Heliogen's 'Sunlight Refinery' Captures Carbon-Free Thermal Energy

Francesca Billington

Francesca Billington is a freelance reporter. Prior to that, she was a general assignment reporter for dot.LA and has also reported for KCRW, the Santa Monica Daily Press and local publications in New Jersey. She graduated from Princeton in 2019 with a degree in anthropology.

Heliogen's Sunlight Refinery

Serial entrepreneur and Heliogen CEO Bill Gross calls it the Sunlight Refinery. In the fall of 2019, the Pasadena startup unveiled a Lancaster facility designed to capture carbon-free thermal energy at over 1,000 degrees Celsius using a cluster of mirrors.

Gross wants the system to power heavy industries like cement and steel processing and replace fossil fuels with entirely renewable energy.


On Tuesday, the company got a boost. It announced a $108 million investment from giants including the mining company ArcelorMittal and Edison International to deploy the system around the world.

"This infusion of new support for Heliogen comes at a time when the paradigm shift toward clean energy is even further accelerated by the new realities the world is facing," Gross said in a statement.

The founder nurtured the startup in his own Idealab incubator, also based in Pasadena, which has so far birthed some 150 companies tackling carbon emissions and global warming.

"We are trashing the Earth," Gross said to a crowd at last year's Upfront Summit. "The world is completely ready [for clean energy]. I am very passionate about making this a reality in my lifetime."

The lofty raise includes two separate funding rounds: a $25 million round followed by an oversubscribed $83 million boost that pulled in the new backers. Add those to Heliogen's previous investors: Bill Gates, Patrick Soon-Shiong, Nant Capital and others.

It comes three months after the company announced it would launch the AI-powered system at Rio Tinto's borates mine in Boron, California.

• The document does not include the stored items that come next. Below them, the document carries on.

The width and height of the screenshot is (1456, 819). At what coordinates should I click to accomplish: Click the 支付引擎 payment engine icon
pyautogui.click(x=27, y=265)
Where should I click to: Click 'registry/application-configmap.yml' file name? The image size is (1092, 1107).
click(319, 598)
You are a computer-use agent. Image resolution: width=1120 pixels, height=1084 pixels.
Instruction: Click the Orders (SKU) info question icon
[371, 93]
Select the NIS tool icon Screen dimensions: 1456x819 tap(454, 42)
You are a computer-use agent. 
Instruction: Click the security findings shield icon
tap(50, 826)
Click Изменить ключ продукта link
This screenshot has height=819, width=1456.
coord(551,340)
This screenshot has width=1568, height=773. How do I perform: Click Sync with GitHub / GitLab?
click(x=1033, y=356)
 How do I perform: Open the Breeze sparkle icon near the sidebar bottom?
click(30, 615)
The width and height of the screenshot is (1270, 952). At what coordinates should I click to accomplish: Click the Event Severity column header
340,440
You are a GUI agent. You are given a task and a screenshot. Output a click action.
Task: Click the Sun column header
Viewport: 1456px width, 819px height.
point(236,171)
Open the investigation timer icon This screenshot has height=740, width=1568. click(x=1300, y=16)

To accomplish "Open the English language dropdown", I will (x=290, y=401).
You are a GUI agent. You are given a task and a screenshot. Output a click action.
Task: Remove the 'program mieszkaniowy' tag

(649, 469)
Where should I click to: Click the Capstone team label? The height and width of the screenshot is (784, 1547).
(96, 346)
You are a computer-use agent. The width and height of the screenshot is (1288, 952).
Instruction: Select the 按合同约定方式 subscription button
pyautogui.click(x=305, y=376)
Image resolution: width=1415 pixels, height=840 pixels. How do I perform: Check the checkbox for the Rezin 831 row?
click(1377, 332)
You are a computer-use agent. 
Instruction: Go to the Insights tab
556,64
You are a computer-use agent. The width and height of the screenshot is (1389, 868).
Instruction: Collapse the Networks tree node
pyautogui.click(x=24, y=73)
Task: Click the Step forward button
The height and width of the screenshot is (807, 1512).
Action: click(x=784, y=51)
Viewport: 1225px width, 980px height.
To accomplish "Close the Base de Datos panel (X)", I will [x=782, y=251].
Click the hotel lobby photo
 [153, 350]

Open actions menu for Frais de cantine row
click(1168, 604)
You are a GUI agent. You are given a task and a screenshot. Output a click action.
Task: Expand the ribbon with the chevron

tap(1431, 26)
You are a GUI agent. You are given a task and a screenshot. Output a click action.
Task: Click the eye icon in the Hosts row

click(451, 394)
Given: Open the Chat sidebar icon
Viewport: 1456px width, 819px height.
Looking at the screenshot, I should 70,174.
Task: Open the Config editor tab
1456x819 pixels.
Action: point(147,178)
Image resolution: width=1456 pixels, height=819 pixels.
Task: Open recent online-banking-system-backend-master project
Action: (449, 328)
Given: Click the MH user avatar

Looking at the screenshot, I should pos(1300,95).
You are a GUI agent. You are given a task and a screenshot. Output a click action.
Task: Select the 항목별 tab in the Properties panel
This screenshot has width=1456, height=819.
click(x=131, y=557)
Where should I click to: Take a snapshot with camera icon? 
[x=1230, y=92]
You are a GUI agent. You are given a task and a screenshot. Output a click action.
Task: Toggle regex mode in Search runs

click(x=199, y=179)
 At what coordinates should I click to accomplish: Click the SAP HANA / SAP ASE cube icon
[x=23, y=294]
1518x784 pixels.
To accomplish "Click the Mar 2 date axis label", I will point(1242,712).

Once set up, the system will power the mine by creating and storing carbon-free energy from solar heat — a move that would drop carbon emissions at the site "significantly," according to the company.

The company will sink the money into deploying the systems first in the U.S. before "other regions with strong solar resources."

"We're being granted the resources to do more projects that address the most carbon-intensive human activities and work toward our goals of lowering the price and emissions of energy for everyone on the planet," Gross said in a statement.

The goal, he continued, is a "post-carbon economy."